**Extracted data entries**.
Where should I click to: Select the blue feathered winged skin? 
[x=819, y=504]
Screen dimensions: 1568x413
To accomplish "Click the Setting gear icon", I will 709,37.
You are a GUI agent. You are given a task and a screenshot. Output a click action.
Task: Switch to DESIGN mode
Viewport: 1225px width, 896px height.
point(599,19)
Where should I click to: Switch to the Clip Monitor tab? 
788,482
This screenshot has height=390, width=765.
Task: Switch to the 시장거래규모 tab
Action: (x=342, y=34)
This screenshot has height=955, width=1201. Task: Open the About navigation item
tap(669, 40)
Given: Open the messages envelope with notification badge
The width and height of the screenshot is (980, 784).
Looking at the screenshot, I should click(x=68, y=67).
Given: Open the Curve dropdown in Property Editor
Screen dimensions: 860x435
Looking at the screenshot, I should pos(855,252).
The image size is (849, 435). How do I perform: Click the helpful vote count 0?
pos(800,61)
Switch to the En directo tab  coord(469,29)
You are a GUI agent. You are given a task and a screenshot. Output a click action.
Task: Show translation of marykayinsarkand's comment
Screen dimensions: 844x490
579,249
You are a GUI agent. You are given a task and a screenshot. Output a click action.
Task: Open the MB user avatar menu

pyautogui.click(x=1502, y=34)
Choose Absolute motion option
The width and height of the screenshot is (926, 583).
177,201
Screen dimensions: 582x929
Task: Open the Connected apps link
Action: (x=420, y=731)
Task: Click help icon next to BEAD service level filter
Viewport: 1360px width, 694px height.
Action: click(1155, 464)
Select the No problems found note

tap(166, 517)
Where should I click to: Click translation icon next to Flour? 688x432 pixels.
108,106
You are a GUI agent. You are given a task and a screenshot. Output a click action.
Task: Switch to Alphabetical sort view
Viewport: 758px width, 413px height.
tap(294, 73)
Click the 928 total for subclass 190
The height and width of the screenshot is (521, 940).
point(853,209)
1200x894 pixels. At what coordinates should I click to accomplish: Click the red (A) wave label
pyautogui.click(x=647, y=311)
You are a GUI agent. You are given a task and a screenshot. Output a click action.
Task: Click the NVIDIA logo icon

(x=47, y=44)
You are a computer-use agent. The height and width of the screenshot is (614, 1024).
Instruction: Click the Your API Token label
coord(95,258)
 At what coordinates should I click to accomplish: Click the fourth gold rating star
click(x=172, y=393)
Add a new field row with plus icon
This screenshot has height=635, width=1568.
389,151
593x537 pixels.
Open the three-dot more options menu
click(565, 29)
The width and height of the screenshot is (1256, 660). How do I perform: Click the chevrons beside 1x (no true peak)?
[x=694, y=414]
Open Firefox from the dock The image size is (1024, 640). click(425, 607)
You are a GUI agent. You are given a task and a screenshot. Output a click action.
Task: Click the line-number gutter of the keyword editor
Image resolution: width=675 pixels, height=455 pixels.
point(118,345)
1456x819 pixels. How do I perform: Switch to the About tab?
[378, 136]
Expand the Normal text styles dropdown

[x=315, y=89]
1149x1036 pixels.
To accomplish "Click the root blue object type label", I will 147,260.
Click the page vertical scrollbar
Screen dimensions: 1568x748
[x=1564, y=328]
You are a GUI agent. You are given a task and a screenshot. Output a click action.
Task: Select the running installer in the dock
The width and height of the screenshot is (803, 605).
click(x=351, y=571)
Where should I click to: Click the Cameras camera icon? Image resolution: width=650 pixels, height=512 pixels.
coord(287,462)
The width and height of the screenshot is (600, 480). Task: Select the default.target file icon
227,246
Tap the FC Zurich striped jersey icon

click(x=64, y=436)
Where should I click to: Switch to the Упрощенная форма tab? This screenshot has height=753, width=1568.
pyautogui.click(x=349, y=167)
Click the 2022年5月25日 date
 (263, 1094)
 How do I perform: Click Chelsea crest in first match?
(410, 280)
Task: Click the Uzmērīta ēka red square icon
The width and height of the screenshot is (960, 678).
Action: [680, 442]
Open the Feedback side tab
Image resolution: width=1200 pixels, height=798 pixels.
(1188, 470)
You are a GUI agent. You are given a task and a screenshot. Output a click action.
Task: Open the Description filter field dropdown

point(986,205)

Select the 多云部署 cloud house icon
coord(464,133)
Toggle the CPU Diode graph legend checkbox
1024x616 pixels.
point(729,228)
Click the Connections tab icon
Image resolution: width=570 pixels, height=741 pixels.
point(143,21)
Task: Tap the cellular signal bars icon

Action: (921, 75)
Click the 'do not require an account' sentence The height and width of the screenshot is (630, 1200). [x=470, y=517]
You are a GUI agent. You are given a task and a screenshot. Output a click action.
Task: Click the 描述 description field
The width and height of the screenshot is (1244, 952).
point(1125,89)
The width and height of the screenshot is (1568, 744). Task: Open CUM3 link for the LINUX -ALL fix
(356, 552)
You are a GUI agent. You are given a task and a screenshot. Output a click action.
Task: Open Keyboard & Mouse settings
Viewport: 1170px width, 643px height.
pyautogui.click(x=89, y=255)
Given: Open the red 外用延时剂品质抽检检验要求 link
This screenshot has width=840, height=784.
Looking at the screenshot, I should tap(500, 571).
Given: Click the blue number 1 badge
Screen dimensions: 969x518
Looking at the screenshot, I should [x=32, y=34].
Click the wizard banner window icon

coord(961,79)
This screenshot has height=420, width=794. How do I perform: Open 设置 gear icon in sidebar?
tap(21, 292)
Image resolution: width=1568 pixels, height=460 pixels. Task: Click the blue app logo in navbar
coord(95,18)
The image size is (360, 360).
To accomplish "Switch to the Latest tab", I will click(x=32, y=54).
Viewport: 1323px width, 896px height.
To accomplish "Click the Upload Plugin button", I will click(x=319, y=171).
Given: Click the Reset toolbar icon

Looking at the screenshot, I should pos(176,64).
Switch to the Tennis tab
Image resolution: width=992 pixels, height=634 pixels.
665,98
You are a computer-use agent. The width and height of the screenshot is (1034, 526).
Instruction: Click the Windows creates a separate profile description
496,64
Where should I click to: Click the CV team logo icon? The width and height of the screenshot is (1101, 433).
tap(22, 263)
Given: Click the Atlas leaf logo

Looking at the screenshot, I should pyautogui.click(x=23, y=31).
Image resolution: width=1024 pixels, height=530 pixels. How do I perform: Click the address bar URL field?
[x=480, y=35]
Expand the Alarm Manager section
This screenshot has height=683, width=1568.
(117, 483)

**Try it**. Nothing may change. Retype all of the entries.

**Solved exercise**.
Where should I click to: Select the blue feathered winged skin? 
[x=819, y=504]
Screen dimensions: 1568x413
To accomplish "Click the Setting gear icon", I will 709,37.
You are a GUI agent. You are given a task and a screenshot. Output a click action.
Task: Switch to DESIGN mode
Viewport: 1225px width, 896px height.
point(599,19)
Where should I click to: Switch to the Clip Monitor tab? 
788,482
This screenshot has height=390, width=765.
Task: Switch to the 시장거래규모 tab
Action: (x=342, y=34)
This screenshot has height=955, width=1201. Task: Open the About navigation item
tap(669, 40)
Given: Open the messages envelope with notification badge
The width and height of the screenshot is (980, 784).
Looking at the screenshot, I should click(x=68, y=67).
Given: Open the Curve dropdown in Property Editor
Screen dimensions: 860x435
Looking at the screenshot, I should pos(855,252).
The image size is (849, 435). How do I perform: Click the helpful vote count 0?
pos(800,61)
Switch to the En directo tab  coord(469,29)
You are a GUI agent. You are given a task and a screenshot. Output a click action.
Task: Show translation of marykayinsarkand's comment
Screen dimensions: 844x490
579,249
You are a GUI agent. You are given a task and a screenshot. Output a click action.
Task: Open the MB user avatar menu

pyautogui.click(x=1502, y=34)
Choose Absolute motion option
The width and height of the screenshot is (926, 583).
177,201
Screen dimensions: 582x929
Task: Open the Connected apps link
Action: (x=420, y=731)
Task: Click help icon next to BEAD service level filter
Viewport: 1360px width, 694px height.
Action: click(1155, 464)
Select the No problems found note

tap(166, 517)
Where should I click to: Click translation icon next to Flour? 688x432 pixels.
108,106
You are a GUI agent. You are given a task and a screenshot. Output a click action.
Task: Switch to Alphabetical sort view
Viewport: 758px width, 413px height.
tap(294, 73)
Click the 928 total for subclass 190
The height and width of the screenshot is (521, 940).
point(853,209)
1200x894 pixels. At what coordinates should I click to accomplish: Click the red (A) wave label
pyautogui.click(x=647, y=311)
You are a GUI agent. You are given a task and a screenshot. Output a click action.
Task: Click the NVIDIA logo icon

(x=47, y=44)
You are a computer-use agent. The height and width of the screenshot is (614, 1024).
Instruction: Click the Your API Token label
coord(95,258)
 At what coordinates should I click to accomplish: Click the fourth gold rating star
click(x=172, y=393)
Add a new field row with plus icon
This screenshot has height=635, width=1568.
389,151
593x537 pixels.
Open the three-dot more options menu
click(565, 29)
The width and height of the screenshot is (1256, 660). How do I perform: Click the chevrons beside 1x (no true peak)?
[x=694, y=414]
Open Firefox from the dock The image size is (1024, 640). click(425, 607)
You are a GUI agent. You are given a task and a screenshot. Output a click action.
Task: Click the line-number gutter of the keyword editor
Image resolution: width=675 pixels, height=455 pixels.
point(118,345)
1456x819 pixels. How do I perform: Switch to the About tab?
[378, 136]
Expand the Normal text styles dropdown

[x=315, y=89]
1149x1036 pixels.
To accomplish "Click the root blue object type label", I will 147,260.
Click the page vertical scrollbar
Screen dimensions: 1568x748
[x=1564, y=328]
You are a GUI agent. You are given a task and a screenshot. Output a click action.
Task: Select the running installer in the dock
The width and height of the screenshot is (803, 605).
click(x=351, y=571)
Where should I click to: Click the Cameras camera icon? Image resolution: width=650 pixels, height=512 pixels.
coord(287,462)
The width and height of the screenshot is (600, 480). Task: Select the default.target file icon
227,246
Tap the FC Zurich striped jersey icon

click(x=64, y=436)
Where should I click to: Switch to the Упрощенная форма tab? This screenshot has height=753, width=1568.
pyautogui.click(x=349, y=167)
Click the 2022年5月25日 date
 (263, 1094)
 How do I perform: Click Chelsea crest in first match?
(410, 280)
Task: Click the Uzmērīta ēka red square icon
The width and height of the screenshot is (960, 678).
Action: [680, 442]
Open the Feedback side tab
Image resolution: width=1200 pixels, height=798 pixels.
(1188, 470)
You are a GUI agent. You are given a task and a screenshot. Output a click action.
Task: Open the Description filter field dropdown

point(986,205)

Select the 多云部署 cloud house icon
coord(464,133)
Toggle the CPU Diode graph legend checkbox
1024x616 pixels.
point(729,228)
Click the Connections tab icon
Image resolution: width=570 pixels, height=741 pixels.
point(143,21)
Task: Tap the cellular signal bars icon

Action: (921, 75)
Click the 'do not require an account' sentence The height and width of the screenshot is (630, 1200). [x=470, y=517]
You are a GUI agent. You are given a task and a screenshot. Output a click action.
Task: Click the 描述 description field
The width and height of the screenshot is (1244, 952).
point(1125,89)
The width and height of the screenshot is (1568, 744). Task: Open CUM3 link for the LINUX -ALL fix
(356, 552)
You are a GUI agent. You are given a task and a screenshot. Output a click action.
Task: Open Keyboard & Mouse settings
Viewport: 1170px width, 643px height.
pyautogui.click(x=89, y=255)
Given: Open the red 外用延时剂品质抽检检验要求 link
This screenshot has width=840, height=784.
Looking at the screenshot, I should tap(500, 571).
Given: Click the blue number 1 badge
Screen dimensions: 969x518
Looking at the screenshot, I should [x=32, y=34].
Click the wizard banner window icon

coord(961,79)
This screenshot has height=420, width=794. How do I perform: Open 设置 gear icon in sidebar?
tap(21, 292)
Image resolution: width=1568 pixels, height=460 pixels. Task: Click the blue app logo in navbar
coord(95,18)
The image size is (360, 360).
To accomplish "Switch to the Latest tab", I will click(x=32, y=54).
Viewport: 1323px width, 896px height.
To accomplish "Click the Upload Plugin button", I will click(x=319, y=171).
Given: Click the Reset toolbar icon

Looking at the screenshot, I should pos(176,64).
Switch to the Tennis tab
Image resolution: width=992 pixels, height=634 pixels.
665,98
You are a computer-use agent. The width and height of the screenshot is (1034, 526).
Instruction: Click the Windows creates a separate profile description
496,64
Where should I click to: Click the CV team logo icon? The width and height of the screenshot is (1101, 433).
tap(22, 263)
Given: Click the Atlas leaf logo

Looking at the screenshot, I should pyautogui.click(x=23, y=31).
Image resolution: width=1024 pixels, height=530 pixels. How do I perform: Click the address bar URL field?
[x=480, y=35]
Expand the Alarm Manager section
This screenshot has height=683, width=1568.
(117, 483)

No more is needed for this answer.